PROVIDED DATA Block Start
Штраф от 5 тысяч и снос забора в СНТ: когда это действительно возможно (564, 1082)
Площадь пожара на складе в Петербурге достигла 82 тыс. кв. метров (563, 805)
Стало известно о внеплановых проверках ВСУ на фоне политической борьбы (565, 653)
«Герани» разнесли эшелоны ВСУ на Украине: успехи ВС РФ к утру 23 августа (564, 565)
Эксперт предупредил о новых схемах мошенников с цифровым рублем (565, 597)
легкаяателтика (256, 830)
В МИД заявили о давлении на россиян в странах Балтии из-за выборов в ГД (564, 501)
PROVIDED DATA Block End
Your answer should consist of the material above, written out word for word.

Штраф от 5 тысяч и снос забора в СНТ: когда это действительно возможно (564, 1082)
Площадь пожара на складе в Петербурге достигла 82 тыс. кв. метров (563, 805)
Стало известно о внеплановых проверках ВСУ на фоне политической борьбы (565, 653)
«Герани» разнесли эшелоны ВСУ на Украине: успехи ВС РФ к утру 23 августа (564, 565)
Эксперт предупредил о новых схемах мошенников с цифровым рублем (565, 597)
легкаяателтика (256, 830)
В МИД заявили о давлении на россиян в странах Балтии из-за выборов в ГД (564, 501)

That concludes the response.